TASK ITEM:
Below is some data; print it all back exactly.

[Stored data entries]
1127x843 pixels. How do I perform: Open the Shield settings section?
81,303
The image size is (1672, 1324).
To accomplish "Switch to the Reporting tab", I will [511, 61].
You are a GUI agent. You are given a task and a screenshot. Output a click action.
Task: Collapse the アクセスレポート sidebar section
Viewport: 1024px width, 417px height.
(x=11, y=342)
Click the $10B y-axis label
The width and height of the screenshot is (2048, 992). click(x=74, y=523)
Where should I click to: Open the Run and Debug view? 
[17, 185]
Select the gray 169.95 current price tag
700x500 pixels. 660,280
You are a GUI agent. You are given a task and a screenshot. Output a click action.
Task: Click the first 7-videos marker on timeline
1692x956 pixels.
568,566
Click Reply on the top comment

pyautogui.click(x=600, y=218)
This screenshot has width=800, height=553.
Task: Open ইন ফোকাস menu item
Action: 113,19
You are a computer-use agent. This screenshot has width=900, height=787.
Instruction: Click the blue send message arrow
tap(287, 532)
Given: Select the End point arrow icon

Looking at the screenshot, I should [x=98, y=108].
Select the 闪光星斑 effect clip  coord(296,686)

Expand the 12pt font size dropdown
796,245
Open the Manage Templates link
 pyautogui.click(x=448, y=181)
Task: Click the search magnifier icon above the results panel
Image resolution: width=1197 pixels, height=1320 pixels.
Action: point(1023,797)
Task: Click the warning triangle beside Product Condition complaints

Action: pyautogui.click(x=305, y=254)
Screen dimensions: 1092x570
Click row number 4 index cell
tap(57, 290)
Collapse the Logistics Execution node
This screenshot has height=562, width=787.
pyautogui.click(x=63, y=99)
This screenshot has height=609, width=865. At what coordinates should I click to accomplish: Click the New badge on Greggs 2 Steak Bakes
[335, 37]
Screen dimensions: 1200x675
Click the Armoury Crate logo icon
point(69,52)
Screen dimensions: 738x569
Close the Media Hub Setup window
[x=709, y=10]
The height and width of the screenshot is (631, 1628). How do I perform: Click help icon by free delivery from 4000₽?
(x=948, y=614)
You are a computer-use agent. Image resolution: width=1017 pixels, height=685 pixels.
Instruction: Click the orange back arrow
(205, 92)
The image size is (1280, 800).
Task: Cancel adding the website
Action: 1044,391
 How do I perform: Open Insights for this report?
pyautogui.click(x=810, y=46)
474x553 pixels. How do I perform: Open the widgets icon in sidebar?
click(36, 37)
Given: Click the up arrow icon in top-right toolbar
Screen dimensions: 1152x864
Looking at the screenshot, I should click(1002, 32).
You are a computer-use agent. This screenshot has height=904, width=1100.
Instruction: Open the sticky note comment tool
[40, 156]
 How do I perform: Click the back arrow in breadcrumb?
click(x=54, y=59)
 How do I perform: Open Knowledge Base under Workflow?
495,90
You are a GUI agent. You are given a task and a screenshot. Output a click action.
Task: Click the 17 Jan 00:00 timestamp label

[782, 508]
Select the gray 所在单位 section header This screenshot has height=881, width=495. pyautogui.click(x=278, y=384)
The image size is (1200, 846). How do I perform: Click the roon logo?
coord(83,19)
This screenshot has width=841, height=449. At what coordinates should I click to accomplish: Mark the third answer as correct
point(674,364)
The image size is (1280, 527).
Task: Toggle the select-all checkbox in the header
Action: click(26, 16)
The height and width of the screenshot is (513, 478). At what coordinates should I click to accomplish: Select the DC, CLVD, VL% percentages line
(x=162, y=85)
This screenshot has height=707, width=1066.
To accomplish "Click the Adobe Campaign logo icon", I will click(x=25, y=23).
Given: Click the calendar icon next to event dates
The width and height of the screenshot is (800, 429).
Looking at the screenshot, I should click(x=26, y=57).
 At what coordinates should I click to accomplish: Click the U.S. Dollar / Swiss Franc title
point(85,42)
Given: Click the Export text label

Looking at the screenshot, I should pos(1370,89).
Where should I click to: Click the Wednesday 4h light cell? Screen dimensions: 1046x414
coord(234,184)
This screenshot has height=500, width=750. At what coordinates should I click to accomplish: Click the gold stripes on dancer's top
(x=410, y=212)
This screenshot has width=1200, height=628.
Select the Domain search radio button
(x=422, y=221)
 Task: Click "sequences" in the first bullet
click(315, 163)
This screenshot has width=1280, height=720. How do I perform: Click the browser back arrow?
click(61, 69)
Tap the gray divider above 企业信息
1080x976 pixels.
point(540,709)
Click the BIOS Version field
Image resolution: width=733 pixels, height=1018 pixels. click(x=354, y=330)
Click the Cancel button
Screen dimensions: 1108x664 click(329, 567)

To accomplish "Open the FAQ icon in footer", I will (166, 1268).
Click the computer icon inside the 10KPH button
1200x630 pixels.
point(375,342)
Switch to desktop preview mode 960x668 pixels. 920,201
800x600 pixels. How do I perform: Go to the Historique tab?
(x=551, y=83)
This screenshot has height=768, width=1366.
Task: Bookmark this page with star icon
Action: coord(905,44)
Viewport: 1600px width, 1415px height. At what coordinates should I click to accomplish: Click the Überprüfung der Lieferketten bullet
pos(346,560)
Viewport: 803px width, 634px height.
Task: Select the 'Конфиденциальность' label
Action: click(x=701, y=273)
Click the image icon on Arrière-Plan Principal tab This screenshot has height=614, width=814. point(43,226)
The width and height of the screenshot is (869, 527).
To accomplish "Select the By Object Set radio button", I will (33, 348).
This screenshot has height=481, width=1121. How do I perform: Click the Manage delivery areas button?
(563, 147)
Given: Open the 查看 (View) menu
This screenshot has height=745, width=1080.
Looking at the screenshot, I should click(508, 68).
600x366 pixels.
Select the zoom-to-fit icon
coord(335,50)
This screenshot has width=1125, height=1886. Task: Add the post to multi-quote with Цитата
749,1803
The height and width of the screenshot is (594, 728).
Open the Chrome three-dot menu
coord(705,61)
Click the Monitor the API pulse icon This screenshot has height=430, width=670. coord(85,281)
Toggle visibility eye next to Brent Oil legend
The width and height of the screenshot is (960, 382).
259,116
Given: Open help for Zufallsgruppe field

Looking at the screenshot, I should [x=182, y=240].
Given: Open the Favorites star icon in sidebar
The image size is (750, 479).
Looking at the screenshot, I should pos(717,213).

RESPONSE FOR THIS EXERCISE:
1127x843 pixels. How do I perform: Open the Shield settings section?
81,303
The image size is (1672, 1324).
To accomplish "Switch to the Reporting tab", I will [511, 61].
You are a GUI agent. You are given a task and a screenshot. Output a click action.
Task: Collapse the アクセスレポート sidebar section
Viewport: 1024px width, 417px height.
(x=11, y=342)
Click the $10B y-axis label
The width and height of the screenshot is (2048, 992). click(x=74, y=523)
Where should I click to: Open the Run and Debug view? 
[17, 185]
Select the gray 169.95 current price tag
700x500 pixels. 660,280
You are a GUI agent. You are given a task and a screenshot. Output a click action.
Task: Click the first 7-videos marker on timeline
1692x956 pixels.
568,566
Click Reply on the top comment

pyautogui.click(x=600, y=218)
This screenshot has width=800, height=553.
Task: Open ইন ফোকাস menu item
Action: 113,19
You are a computer-use agent. This screenshot has width=900, height=787.
Instruction: Click the blue send message arrow
tap(287, 532)
Given: Select the End point arrow icon

Looking at the screenshot, I should [x=98, y=108].
Select the 闪光星斑 effect clip  coord(296,686)

Expand the 12pt font size dropdown
796,245
Open the Manage Templates link
 pyautogui.click(x=448, y=181)
Task: Click the search magnifier icon above the results panel
Image resolution: width=1197 pixels, height=1320 pixels.
Action: point(1023,797)
Task: Click the warning triangle beside Product Condition complaints

Action: pyautogui.click(x=305, y=254)
Screen dimensions: 1092x570
Click row number 4 index cell
tap(57, 290)
Collapse the Logistics Execution node
This screenshot has height=562, width=787.
pyautogui.click(x=63, y=99)
This screenshot has height=609, width=865. At what coordinates should I click to accomplish: Click the New badge on Greggs 2 Steak Bakes
[335, 37]
Screen dimensions: 1200x675
Click the Armoury Crate logo icon
point(69,52)
Screen dimensions: 738x569
Close the Media Hub Setup window
[x=709, y=10]
The height and width of the screenshot is (631, 1628). How do I perform: Click help icon by free delivery from 4000₽?
(x=948, y=614)
You are a computer-use agent. Image resolution: width=1017 pixels, height=685 pixels.
Instruction: Click the orange back arrow
(205, 92)
The image size is (1280, 800).
Task: Cancel adding the website
Action: 1044,391
 How do I perform: Open Insights for this report?
pyautogui.click(x=810, y=46)
474x553 pixels. How do I perform: Open the widgets icon in sidebar?
click(36, 37)
Given: Click the up arrow icon in top-right toolbar
Screen dimensions: 1152x864
Looking at the screenshot, I should click(1002, 32).
You are a computer-use agent. This screenshot has height=904, width=1100.
Instruction: Open the sticky note comment tool
[40, 156]
 How do I perform: Click the back arrow in breadcrumb?
click(x=54, y=59)
 How do I perform: Open Knowledge Base under Workflow?
495,90
You are a GUI agent. You are given a task and a screenshot. Output a click action.
Task: Click the 17 Jan 00:00 timestamp label

[782, 508]
Select the gray 所在单位 section header This screenshot has height=881, width=495. pyautogui.click(x=278, y=384)
The image size is (1200, 846). How do I perform: Click the roon logo?
coord(83,19)
This screenshot has width=841, height=449. At what coordinates should I click to accomplish: Mark the third answer as correct
point(674,364)
The image size is (1280, 527).
Task: Toggle the select-all checkbox in the header
Action: click(26, 16)
The height and width of the screenshot is (513, 478). At what coordinates should I click to accomplish: Select the DC, CLVD, VL% percentages line
(x=162, y=85)
This screenshot has height=707, width=1066.
To accomplish "Click the Adobe Campaign logo icon", I will click(x=25, y=23).
Given: Click the calendar icon next to event dates
The width and height of the screenshot is (800, 429).
Looking at the screenshot, I should click(x=26, y=57).
 At what coordinates should I click to accomplish: Click the U.S. Dollar / Swiss Franc title
point(85,42)
Given: Click the Export text label

Looking at the screenshot, I should pos(1370,89).
Where should I click to: Click the Wednesday 4h light cell? Screen dimensions: 1046x414
coord(234,184)
This screenshot has height=500, width=750. At what coordinates should I click to accomplish: Click the gold stripes on dancer's top
(x=410, y=212)
This screenshot has width=1200, height=628.
Select the Domain search radio button
(x=422, y=221)
 Task: Click "sequences" in the first bullet
click(315, 163)
This screenshot has width=1280, height=720. How do I perform: Click the browser back arrow?
click(61, 69)
Tap the gray divider above 企业信息
1080x976 pixels.
point(540,709)
Click the BIOS Version field
Image resolution: width=733 pixels, height=1018 pixels. click(x=354, y=330)
Click the Cancel button
Screen dimensions: 1108x664 click(329, 567)

To accomplish "Open the FAQ icon in footer", I will (166, 1268).
Click the computer icon inside the 10KPH button
1200x630 pixels.
point(375,342)
Switch to desktop preview mode 960x668 pixels. 920,201
800x600 pixels. How do I perform: Go to the Historique tab?
(x=551, y=83)
This screenshot has height=768, width=1366.
Task: Bookmark this page with star icon
Action: coord(905,44)
Viewport: 1600px width, 1415px height. At what coordinates should I click to accomplish: Click the Überprüfung der Lieferketten bullet
pos(346,560)
Viewport: 803px width, 634px height.
Task: Select the 'Конфиденциальность' label
Action: click(x=701, y=273)
Click the image icon on Arrière-Plan Principal tab This screenshot has height=614, width=814. point(43,226)
The width and height of the screenshot is (869, 527).
To accomplish "Select the By Object Set radio button", I will (33, 348).
This screenshot has height=481, width=1121. How do I perform: Click the Manage delivery areas button?
(563, 147)
Given: Open the 查看 (View) menu
This screenshot has height=745, width=1080.
Looking at the screenshot, I should click(508, 68).
600x366 pixels.
Select the zoom-to-fit icon
coord(335,50)
This screenshot has width=1125, height=1886. Task: Add the post to multi-quote with Цитата
749,1803
The height and width of the screenshot is (594, 728).
Open the Chrome three-dot menu
coord(705,61)
Click the Monitor the API pulse icon This screenshot has height=430, width=670. coord(85,281)
Toggle visibility eye next to Brent Oil legend
The width and height of the screenshot is (960, 382).
259,116
Given: Open help for Zufallsgruppe field

Looking at the screenshot, I should [x=182, y=240].
Given: Open the Favorites star icon in sidebar
The image size is (750, 479).
Looking at the screenshot, I should pos(717,213).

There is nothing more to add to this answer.